Я насторожился. Интерес этих — это плохо.
— Я тебя предупредил. А там — сам. Чую, что игры тут идут большие и мутные. Не люблю я этого. И остальные чуют. Потому вчера такое. Не было раньше. Давишь ты людей. Вся эта муть... Давит. Сильно мешаешь ты мне. Из-за тебя у меня старшину забрали, этого дали. Догадываешься, как ты испортил дело? А этот — другой. Как ты.
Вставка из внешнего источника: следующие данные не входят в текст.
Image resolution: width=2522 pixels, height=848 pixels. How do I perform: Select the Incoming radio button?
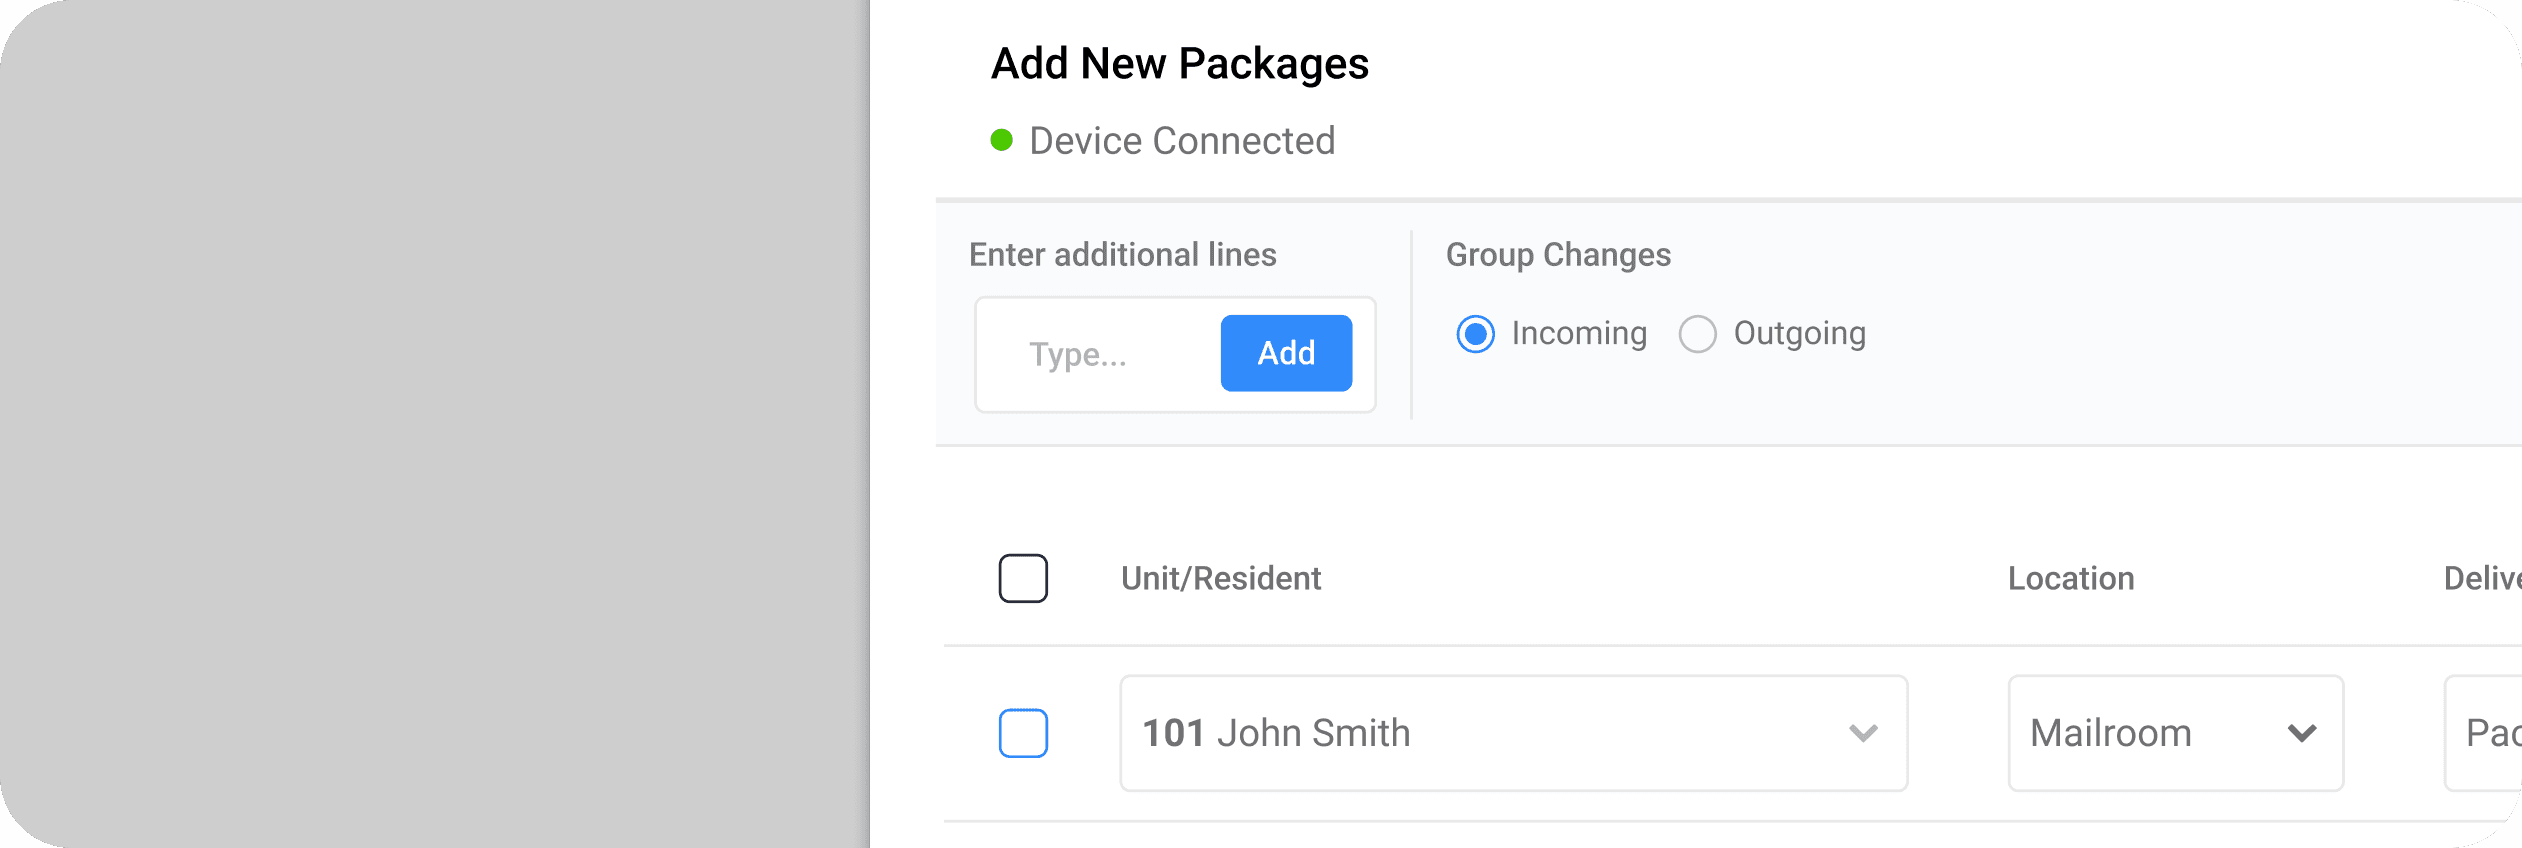(x=1475, y=334)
Я смотрел ему прямо в глаза.
— Спасибо, командир. За прямоту — спасибо. За предупреждение. Нет тут никаких игр.
— Я с тобой — как есть, а ты опять... Кто ты?
— Никто. Проездом я тут у тебя. Всё, что написано в деле — правда. Был в плену, бежал, исправляюсь. Всё так и есть. Как искуплю — так покину твоё хозяйство.
— Понятно, — он поставил кружку, встал, — за чай — спасибо. И, это, за спину свою — не бойся.
Я — тоже встал.
— Тебе спасибо, командир. Не подведу.
— Знаю. Не можешь по-другому. Всегда таким был или стал?
— Стал.
Он зажмурился, тряхнул головой, посмотрел прямо в глаза, протянул руку, мы крепко пожали руки.
Ушёл.
Что это было?
Почему особисты возбудились? Где я прокололся? Язык мой, помело, выдал меня?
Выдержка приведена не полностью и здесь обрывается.